Ramazan Sohbetleri-4
O boğuk, o boğucu ses, dünyanın sonu gibidir Ali Ahmet için. Çocuk, anında sırtını döner, başını ellerinin arasına alır, gözlerini yumar ve dünyaya kapatır kendini. Korkar ve kaçar Ali Ahmet. Çok utanır ama her seferinde elinden başka bir şey gelmez.
Aynı anda annesinin komutları yayılır evin her yanına. Kadın, kucağındaki kızının el ve ayak bilekleri ile şakaklarını kolonya ile ovar. Kızının yüzüne sular “fiskeler.”

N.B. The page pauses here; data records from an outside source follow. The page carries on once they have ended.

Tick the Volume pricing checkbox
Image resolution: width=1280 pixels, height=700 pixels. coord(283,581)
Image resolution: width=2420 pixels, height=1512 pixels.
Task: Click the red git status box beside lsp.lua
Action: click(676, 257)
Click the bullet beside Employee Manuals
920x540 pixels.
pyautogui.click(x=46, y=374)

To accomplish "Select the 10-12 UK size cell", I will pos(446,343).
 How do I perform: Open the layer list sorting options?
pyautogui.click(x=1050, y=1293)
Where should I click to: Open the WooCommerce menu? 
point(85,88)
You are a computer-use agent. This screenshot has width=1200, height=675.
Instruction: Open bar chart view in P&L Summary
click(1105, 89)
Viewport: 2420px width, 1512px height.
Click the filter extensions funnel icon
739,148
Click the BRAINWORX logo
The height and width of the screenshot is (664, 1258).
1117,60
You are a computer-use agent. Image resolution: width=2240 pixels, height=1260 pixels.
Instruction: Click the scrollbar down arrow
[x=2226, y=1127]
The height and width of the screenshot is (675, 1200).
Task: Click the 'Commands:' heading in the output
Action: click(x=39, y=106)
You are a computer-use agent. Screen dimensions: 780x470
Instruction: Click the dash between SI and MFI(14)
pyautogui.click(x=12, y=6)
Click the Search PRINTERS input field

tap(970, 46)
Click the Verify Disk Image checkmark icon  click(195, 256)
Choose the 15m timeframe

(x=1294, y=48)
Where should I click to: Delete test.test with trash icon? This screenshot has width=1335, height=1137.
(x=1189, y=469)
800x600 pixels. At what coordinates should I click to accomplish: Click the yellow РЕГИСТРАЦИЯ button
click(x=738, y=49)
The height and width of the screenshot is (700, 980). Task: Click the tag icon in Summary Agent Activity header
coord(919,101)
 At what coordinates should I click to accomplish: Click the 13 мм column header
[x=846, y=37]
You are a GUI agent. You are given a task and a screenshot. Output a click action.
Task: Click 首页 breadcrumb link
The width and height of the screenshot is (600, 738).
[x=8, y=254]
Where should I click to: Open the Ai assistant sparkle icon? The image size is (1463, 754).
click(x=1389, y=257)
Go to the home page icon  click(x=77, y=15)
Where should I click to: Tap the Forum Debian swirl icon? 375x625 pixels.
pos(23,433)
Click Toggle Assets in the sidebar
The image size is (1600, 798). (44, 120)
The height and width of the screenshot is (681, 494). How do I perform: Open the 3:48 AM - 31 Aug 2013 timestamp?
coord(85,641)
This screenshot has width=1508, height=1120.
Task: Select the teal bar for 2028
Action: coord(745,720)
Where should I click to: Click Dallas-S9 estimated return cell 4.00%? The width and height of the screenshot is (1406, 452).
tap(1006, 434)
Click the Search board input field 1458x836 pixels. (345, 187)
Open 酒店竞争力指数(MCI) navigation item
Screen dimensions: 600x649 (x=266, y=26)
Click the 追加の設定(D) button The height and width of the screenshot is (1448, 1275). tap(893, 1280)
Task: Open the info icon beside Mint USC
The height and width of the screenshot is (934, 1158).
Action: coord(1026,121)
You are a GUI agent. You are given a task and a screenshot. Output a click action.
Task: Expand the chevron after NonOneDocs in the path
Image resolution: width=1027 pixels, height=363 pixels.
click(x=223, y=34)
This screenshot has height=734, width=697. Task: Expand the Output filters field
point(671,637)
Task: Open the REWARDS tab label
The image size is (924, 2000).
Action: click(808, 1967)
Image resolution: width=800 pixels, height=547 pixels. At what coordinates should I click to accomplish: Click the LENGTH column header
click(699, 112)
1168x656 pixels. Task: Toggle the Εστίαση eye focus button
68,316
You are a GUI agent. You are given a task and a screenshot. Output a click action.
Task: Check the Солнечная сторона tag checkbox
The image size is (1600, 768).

Şaşar Ali Ahmet. Annesinin bu cesaretine, bu “kavi yüreğine” şaşar. Bir de annesine hiç yardımcı olmadığı, olamadığı için utanır.
Kız ayılır fakat kendisine gelmesi pek öyle kolay olmaz. Gözleri kocamandır. Beti benzi atmış, yüzü sararmıştır. Kadın güzelce yıkar kızının elini yüzünü. Şefkatle kurular. Somyaya yatırıp üstünü örterken okur üfler. Kız derin bir uykudan sonra ancak kendine gelecektir.
Ablasının hastalığının adını çok erken öğrenmiştir Ali Ahmet. Epilepsidir kızın hastalığı. Sara der birileri. Çocuk sara denmesini sevmez. Hele ablasından “saralı” diye bahsedilmesine çok kızar, öfkelenir.
O zamandan öğrenmiştir Ali Ahmet; onun için hayatı boyunca hiç kimseye lakap takmamış, hiç kimseye lakabıyla hitap etmemiş, hiç kimseyi lakabıyla anmamıştır.
“Ey inananlar! Bir topluluk bir diğerini alaya almasın, belki de onlar kendilerinden daha iyidirler. Kadınlar da başka kadınları alaya almasınlar, belki onlar kendilerinden daha iyidirler. Kendi kendinizi ayıplamayın; birbirinizi kötü lakaplarla çağırmayın; inandıktan sonra yoldan çıkmış olmak ne kötü bir addır. Tevbe etmeyenler, işte onlar zalimlerdir.”1 ayetini doğal yolla daha o zamandan öğrenmiştir.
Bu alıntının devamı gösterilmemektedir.